Bachelors and single women scouring the marriage market in Shanghai for spouses will find the going a bit easier, at least when it comes to matchmaking agencies, when new rules governing such bureaus come into force later this month.
An estimated more than 360 matchmaking firms will be reduced to a mere 60, the Shanghai Marriage Management Department said, adding that about 300 illegal agencies will be banned.
Nearly 90,000 couples get married every year in Shanghai, among whom a considerable number get to know each other through marriage matchmaking companies.
For instance, the Good Luck Marriage Matching Co. at the Everbright Exhibition Center, one of the first 12 legally licensed marriage matching companies since July 1997, had more than 3,200 registered citizens in the last four years, among whom, 1,000 found their life partners, manager Xu Jian revealed.

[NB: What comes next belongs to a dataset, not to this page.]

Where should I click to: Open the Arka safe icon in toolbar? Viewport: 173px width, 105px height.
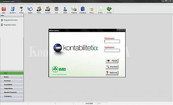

"However, some illegal agencies have been ripping off clients by using hired dates, who later refuse to marry their 'would-be partners.' This kind of cheating is playing with the clients' emotions," said Zhou Jixiang, the director of the Marriage Management Department.
The new regulations aim to standardize the matchmaking companies.
According to the rules, the manager of such firms should have a junior college degree or higher and staff should be trained professionals.
"In this trade, which is quite different from other businesses, we believe that a high-quality staff is essential to provide good service," said Zhou.
The rules also suggest that the companies and the clients should sign a contract, listing among other things the number of candidates to be introduced to the clients for their fees.
Good Luck, as the first model agency, charges 500 yuan (US$60) for young citizens, 400 yuan for middle-aged people and 350 yuan for the elderly.
Among other specifications, the rules state that the company's working area should be more than 50 square meters and registered capital no less than 10,000 yuan.
"The illegal firms should disband on their own, or they will be punished with fines up to 3,000 yuan," said Zhou.
The names of the qualified bureaus will be published in newspapers after the new rules are enforced.